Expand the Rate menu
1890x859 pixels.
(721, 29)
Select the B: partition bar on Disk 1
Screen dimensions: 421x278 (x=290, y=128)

* YOUR INSTRUCTIONS: Retype everything in the material above exactly.

* ANSWER SPACE:
Expand the Rate menu
1890x859 pixels.
(721, 29)
Select the B: partition bar on Disk 1
Screen dimensions: 421x278 (x=290, y=128)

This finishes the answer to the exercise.